How the Internet Archive is Digitizing LPs to Preserve Generations of Audio

Last updated January 29th, 2020.

Albums available in the Boston Public Library Vinyl LP Collection on Archive.org.

Imagine if your favorite song or nostalgic recording from childhood was lost forever. This could be the fate of hundreds of thousands of audio files stored on vinyl, except that the Internet Archive is now expanding its digitization project to include LPs. 

Earlier this year, the Internet Archive began working with the Boston Public Library (BPL) to digitize more than 100,000 audio recordings from their sound collection. The recordings exist in a variety of historical formats, including wax cylinders, 78 rpms, and LPs. They span musical genres including classical, pop, rock, and jazz, and contain obscure recordings like this album of music for baton twirlers, and this record of radio’s all-time greatest bloopers

Unfortunately, many of these audio files were never translated into digital formats and are therefore locked in their physical recording. In order to prevent them from disappearing forever when the vinyl is broken, warped, or lost, the Internet Archive is digitizing these at-risk recordings so that they will remain accessible for future listeners.


“The LP was our primary musical medium for over a generation. From Elvis, to the Beatles, to the Clash, the LP was witness to the birth of both Rock & Roll and Punk Rock. It was integral to our culture from the 1950s to the 1980s and is important for us to preserve for future generations.”

What you need to do:
Reproduce the article on digitizing LPs starting with "Unfortunately, many of" and going on through "for future listeners.", substituting "disc" for "vinyl". The data after this point can be ignored.

Record list:
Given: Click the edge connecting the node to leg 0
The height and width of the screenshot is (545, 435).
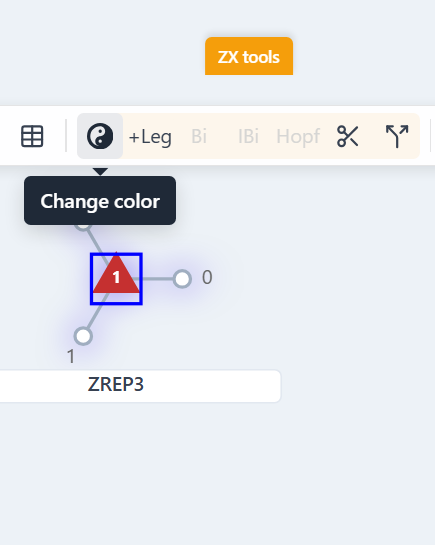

* * *

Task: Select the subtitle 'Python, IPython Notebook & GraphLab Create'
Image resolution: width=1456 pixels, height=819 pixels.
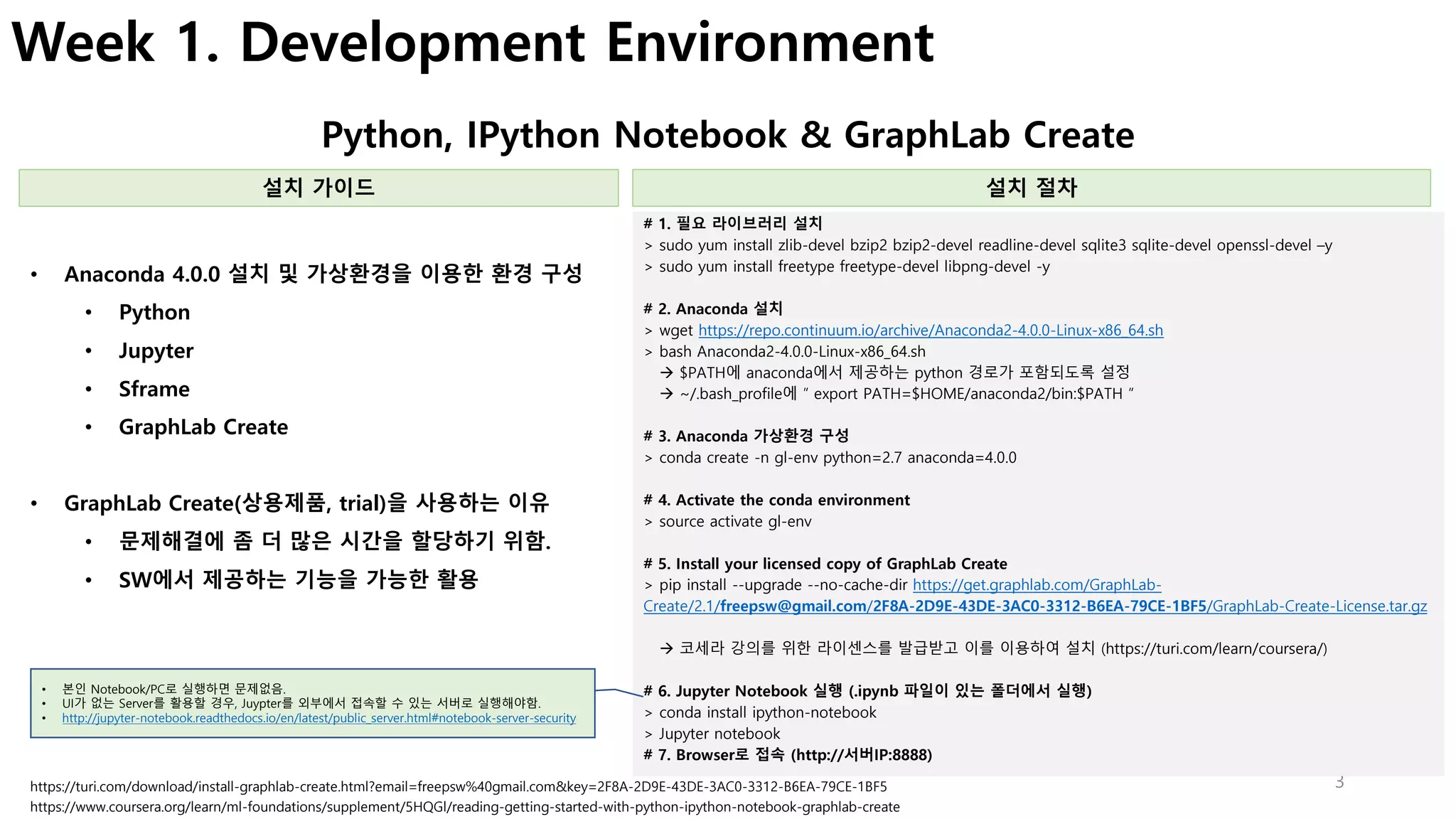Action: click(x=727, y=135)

* * *

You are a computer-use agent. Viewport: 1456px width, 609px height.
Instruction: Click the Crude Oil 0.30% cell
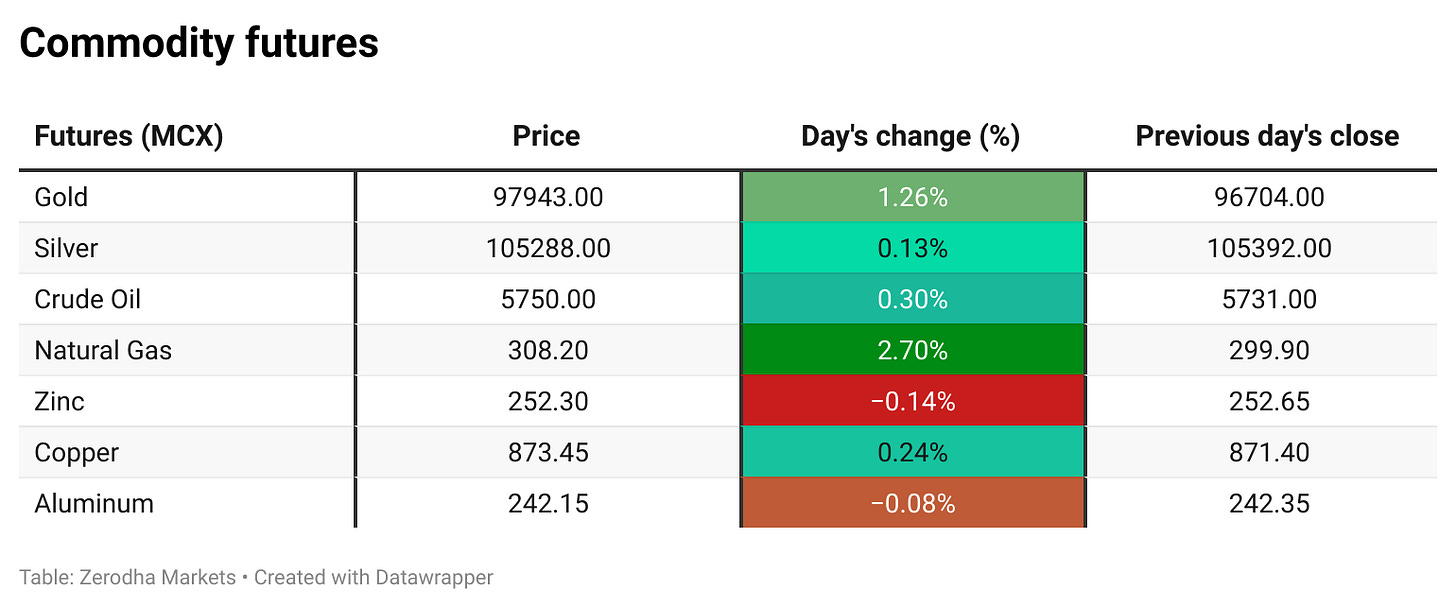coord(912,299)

Exercise response:
Unfortunately, many of these audio files were never translated into digital formats and are therefore locked in their physical recording. In order to prevent them from disappearing forever when the disc is broken, warped, or lost, the Internet Archive is digitizing these at-risk recordings so that they will remain accessible for future listeners.